In their Introduction, editors Theresa L. Tyers and Patricia Skinner do a great job of laying out some of the complex threads that have been picked up by medieval scholars working on the intersections of gender and nature. To pick a term from Donna Haraway, whose work features across the volume, this is a historiography of situated knowledges, by scholars of medieval scholasticism and medicine, of gardening, politics, poetry, agronomy, and epidemiology. The chapters of the volume take differing standpoints in disparate relations to the sexed body, to the social self, to the imbrication of social gender and material flesh. In general, this is a strength, as each chapter is situated within its disciplinary conversations, terminologies, and priorities, including priorities of feminist praxis. Sometimes the diversity of approaches can be confusing, and it led me as a reader to reflect that ultimately the medieval bodies, women, and natures discussed across the book were kindred but not the same. This is great; it is an epistemological calisthenics that I embrace, but it may challenge a student reader who, for instance, looks for a working or even comparative definition of gender, nature, body, queer(ness, theory), or feminism, none of which are listed in the Index. Ultimately, I think I would have appreciated it if the conversation that led to the grouping of papers as “women” or “queer” had been included in the volume--but then perhaps the discussion as to how these differentially-situated bodies leak into one another will take place in classrooms, made possible by this volume's provocative (non)juxtapositions.
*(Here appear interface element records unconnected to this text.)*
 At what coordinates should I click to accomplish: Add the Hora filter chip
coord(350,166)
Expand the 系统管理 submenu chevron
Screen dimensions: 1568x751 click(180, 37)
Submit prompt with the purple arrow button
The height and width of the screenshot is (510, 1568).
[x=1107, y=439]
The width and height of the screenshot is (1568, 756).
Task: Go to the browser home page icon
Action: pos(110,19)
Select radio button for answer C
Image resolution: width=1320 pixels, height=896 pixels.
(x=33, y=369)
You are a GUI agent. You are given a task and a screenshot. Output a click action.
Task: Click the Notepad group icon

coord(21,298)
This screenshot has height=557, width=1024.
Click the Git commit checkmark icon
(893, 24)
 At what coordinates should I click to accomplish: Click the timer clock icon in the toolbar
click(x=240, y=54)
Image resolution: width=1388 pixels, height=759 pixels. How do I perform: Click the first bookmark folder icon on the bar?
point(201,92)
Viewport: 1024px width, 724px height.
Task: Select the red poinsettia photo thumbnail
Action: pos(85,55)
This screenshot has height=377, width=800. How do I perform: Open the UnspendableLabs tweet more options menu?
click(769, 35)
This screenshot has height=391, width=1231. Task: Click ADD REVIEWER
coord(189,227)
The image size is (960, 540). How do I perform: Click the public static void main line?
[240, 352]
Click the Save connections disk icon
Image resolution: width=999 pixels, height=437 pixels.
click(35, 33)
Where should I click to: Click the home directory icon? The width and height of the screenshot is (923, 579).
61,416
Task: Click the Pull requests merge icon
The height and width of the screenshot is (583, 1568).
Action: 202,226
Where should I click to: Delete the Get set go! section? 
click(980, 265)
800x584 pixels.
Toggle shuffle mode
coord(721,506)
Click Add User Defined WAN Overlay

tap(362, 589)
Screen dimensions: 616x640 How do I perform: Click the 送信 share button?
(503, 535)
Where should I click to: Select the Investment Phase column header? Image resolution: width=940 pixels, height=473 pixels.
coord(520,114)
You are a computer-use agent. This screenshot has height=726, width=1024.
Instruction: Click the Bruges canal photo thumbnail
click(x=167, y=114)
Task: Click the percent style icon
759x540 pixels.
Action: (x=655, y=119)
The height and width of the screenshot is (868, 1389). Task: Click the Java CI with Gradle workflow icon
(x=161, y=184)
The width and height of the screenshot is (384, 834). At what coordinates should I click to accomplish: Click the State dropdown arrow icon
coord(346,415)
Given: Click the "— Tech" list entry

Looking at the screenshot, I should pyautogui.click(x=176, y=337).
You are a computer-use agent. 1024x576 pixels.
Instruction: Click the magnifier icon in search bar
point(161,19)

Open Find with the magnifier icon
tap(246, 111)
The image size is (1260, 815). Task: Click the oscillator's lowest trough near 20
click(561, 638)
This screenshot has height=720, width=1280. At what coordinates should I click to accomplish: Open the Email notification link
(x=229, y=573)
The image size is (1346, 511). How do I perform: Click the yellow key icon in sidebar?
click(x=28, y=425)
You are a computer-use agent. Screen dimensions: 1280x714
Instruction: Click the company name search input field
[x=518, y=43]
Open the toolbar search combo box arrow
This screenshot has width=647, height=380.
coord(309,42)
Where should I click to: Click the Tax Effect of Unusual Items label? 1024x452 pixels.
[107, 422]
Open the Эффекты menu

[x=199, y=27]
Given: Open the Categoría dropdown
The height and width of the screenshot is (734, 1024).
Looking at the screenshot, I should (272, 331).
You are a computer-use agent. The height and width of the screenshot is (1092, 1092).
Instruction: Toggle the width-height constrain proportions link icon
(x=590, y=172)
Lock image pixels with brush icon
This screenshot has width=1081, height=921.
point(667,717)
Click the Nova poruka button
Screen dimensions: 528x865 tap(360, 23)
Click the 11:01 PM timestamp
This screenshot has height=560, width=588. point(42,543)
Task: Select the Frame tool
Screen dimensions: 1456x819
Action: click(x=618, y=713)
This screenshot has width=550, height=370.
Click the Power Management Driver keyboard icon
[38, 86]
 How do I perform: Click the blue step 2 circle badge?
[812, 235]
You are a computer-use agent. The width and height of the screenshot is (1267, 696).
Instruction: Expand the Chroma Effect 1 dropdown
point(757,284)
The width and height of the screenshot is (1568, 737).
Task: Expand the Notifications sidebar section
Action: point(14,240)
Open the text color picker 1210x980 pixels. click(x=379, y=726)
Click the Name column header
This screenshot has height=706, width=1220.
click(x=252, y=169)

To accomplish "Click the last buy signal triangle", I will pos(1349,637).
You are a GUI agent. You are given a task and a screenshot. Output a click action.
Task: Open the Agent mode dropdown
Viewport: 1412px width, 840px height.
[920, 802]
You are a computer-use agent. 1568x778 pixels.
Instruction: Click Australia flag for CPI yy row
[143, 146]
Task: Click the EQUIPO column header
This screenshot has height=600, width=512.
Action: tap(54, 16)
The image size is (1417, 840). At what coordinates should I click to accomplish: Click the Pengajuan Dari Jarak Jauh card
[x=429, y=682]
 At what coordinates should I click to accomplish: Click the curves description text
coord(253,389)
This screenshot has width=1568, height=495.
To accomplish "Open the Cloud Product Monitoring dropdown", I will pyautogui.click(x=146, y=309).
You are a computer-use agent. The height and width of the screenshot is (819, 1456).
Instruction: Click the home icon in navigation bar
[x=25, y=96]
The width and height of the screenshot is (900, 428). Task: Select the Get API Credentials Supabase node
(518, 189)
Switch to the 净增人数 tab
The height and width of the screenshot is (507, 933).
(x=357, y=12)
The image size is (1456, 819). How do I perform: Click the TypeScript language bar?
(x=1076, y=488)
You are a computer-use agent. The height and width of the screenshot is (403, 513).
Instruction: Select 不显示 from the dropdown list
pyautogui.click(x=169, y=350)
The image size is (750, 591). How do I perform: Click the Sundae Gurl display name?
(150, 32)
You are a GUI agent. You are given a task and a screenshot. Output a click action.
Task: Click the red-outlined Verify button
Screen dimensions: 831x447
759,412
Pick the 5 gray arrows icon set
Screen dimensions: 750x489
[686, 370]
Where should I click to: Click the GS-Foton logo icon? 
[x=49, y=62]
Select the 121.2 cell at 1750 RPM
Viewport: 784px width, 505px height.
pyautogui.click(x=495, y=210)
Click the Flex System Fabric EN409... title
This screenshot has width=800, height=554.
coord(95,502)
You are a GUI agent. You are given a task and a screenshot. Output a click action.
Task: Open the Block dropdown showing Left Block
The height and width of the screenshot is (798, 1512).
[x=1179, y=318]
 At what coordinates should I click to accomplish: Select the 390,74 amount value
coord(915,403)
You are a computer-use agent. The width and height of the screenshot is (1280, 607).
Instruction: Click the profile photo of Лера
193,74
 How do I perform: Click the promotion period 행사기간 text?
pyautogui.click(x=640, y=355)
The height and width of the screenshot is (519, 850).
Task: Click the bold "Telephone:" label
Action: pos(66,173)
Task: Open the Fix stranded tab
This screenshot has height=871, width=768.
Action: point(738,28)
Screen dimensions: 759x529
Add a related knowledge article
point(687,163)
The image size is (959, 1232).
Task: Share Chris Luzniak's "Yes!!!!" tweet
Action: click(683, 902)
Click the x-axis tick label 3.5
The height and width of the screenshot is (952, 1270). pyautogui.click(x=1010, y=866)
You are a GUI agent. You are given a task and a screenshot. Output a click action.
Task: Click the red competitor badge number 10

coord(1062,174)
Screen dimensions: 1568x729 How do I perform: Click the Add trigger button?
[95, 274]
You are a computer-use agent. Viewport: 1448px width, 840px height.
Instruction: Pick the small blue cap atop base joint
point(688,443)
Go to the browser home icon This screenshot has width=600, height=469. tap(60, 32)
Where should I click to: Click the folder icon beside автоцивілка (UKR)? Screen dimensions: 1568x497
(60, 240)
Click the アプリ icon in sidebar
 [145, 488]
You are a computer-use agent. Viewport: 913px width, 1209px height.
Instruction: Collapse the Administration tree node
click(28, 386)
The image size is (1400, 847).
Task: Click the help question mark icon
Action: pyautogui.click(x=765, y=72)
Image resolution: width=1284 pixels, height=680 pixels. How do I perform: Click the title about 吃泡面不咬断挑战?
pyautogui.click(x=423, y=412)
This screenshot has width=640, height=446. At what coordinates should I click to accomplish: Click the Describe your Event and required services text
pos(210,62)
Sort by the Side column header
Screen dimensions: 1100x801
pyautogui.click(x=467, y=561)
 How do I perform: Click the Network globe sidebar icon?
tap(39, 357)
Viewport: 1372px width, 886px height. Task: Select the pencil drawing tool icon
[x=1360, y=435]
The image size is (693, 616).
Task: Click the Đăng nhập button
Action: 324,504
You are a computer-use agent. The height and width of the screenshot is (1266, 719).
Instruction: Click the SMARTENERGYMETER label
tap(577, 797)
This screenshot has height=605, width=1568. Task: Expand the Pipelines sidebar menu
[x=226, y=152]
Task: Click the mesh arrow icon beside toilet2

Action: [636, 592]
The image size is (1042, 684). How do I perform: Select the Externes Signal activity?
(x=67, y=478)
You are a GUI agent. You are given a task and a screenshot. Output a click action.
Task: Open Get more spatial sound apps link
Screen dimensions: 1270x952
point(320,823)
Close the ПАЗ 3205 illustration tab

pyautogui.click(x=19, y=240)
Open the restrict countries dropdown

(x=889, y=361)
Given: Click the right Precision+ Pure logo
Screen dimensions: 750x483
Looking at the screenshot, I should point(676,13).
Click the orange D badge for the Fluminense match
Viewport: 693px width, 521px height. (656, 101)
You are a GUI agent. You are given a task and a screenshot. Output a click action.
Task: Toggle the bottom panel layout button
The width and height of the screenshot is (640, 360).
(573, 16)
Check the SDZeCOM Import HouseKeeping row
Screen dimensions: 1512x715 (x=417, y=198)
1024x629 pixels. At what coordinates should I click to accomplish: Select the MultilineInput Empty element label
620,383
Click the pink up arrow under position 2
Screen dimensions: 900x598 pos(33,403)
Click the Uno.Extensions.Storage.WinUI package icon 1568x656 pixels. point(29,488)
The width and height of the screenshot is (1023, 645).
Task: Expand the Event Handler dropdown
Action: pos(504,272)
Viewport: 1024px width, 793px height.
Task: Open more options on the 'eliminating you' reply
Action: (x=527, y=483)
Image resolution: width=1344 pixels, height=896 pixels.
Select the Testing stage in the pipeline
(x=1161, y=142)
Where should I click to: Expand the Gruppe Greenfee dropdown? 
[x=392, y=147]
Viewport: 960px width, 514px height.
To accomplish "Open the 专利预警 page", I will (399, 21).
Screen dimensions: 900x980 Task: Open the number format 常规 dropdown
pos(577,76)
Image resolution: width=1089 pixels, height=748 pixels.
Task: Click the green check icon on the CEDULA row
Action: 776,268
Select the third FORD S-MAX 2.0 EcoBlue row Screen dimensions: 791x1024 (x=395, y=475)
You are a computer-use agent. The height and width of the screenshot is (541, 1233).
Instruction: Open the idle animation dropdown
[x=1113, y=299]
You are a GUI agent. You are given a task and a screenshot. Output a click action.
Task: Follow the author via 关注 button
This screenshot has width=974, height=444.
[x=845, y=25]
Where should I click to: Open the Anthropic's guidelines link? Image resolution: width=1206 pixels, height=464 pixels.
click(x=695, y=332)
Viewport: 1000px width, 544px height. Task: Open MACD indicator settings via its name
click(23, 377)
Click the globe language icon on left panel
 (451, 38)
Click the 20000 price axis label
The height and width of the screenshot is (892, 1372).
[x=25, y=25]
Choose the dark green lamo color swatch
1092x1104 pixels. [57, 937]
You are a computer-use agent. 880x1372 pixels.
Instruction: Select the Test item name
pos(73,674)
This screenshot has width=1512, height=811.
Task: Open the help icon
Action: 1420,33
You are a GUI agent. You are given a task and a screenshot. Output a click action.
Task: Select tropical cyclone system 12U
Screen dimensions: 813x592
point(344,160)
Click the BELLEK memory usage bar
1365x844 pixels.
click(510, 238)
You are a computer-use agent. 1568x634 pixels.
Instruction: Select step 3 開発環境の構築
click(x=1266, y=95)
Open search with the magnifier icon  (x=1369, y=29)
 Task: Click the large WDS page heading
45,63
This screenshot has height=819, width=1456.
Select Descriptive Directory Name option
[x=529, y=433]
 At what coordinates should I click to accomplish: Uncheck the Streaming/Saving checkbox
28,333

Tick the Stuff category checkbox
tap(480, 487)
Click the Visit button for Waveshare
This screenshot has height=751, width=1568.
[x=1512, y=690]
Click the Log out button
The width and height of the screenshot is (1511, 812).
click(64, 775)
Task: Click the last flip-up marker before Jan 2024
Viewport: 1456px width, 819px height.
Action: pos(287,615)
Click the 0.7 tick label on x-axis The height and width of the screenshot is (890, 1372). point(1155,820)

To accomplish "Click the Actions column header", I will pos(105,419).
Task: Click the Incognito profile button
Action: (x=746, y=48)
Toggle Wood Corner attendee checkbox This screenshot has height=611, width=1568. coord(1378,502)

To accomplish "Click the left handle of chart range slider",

This volume is a valuable touchstone on the state of the field in gender history and ecocriticism in the European Middle Ages. It will be of interest to casual readers who are versed in the genres of primary text discussed (chronicles, medical manuals, bestiaries, agricultural treatises, poetry and prose literature, scholastic rummagings around sex and the body) as well as to cultural historians of multiple periods. The chapters will be of exquisite use to teachers putting together syllabi on medieval gender and nature, political economy, medicine and disease, and myriad other leaky themes, and is already popular reading among scholars interested in the future of ecocritical and embodied medieval history.